Files
2026-04-10 13:22:19 +00:00

1.5 KiB

Task 01: Vector Add

1. Problem Statement

Implement out[i] = x[i] + y[i] in both Triton and CUDA, then compare both against the PyTorch reference.

2. Expected Input/Output Shapes

  • Input: two tensors with identical 1D or flattened shapes
  • Output: one tensor with the same shape

3. Performance Intuition

Vector add is simple enough that launch overhead and memory bandwidth dominate quickly. It is a good place to learn indexing before the math becomes interesting.

4. Memory Access Discussion

This kernel should read x[i] and y[i] once and write out[i] once. The main thing to inspect is whether neighboring threads or lanes access neighboring elements.

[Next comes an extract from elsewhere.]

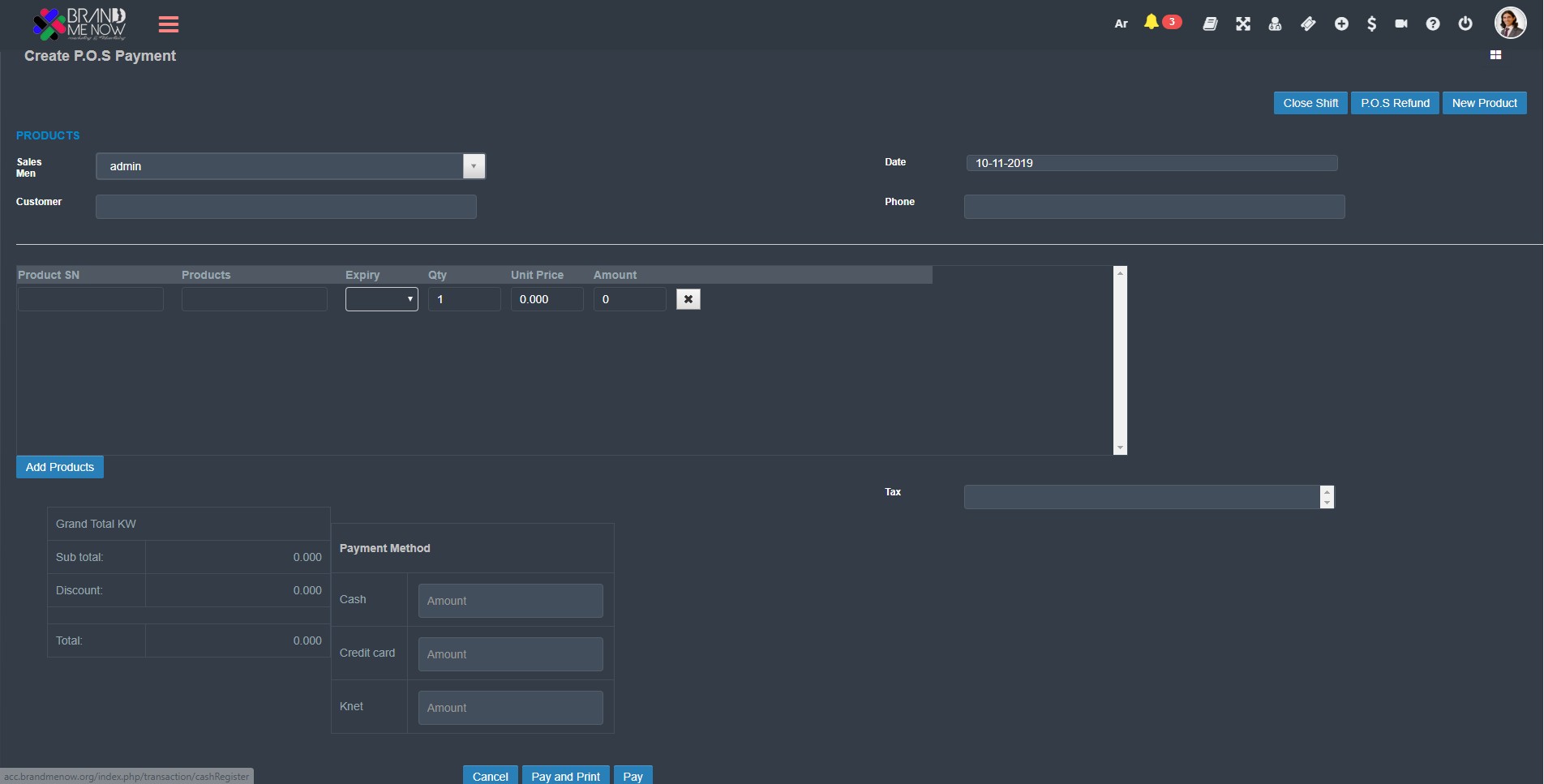Click the dollar sign icon
Viewport: 1544px width, 784px height.
pyautogui.click(x=1371, y=24)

5. What Triton Is Abstracting

Triton lets you express one block of contiguous offsets with program_id and tl.arange, then apply a mask on the tail.

6. What CUDA Makes Explicit

CUDA makes you compute global_idx from block and thread indices yourself and write the boundary check explicitly.

7. Reflection Questions

  • What is the exact correspondence between program_id and blockIdx.x here?
  • Why is a mask or bounds check required on the final block?
  • How would the ownership change if one thread handled multiple elements?

8. Implementation Checklist

  • Confirm the reference implementation
  • Fill in the Triton masked loads, add, and store
  • Fill in the CUDA thread ownership and store
  • Test small and non-multiple-of-block-size shapes
  • Benchmark bandwidth on larger vectors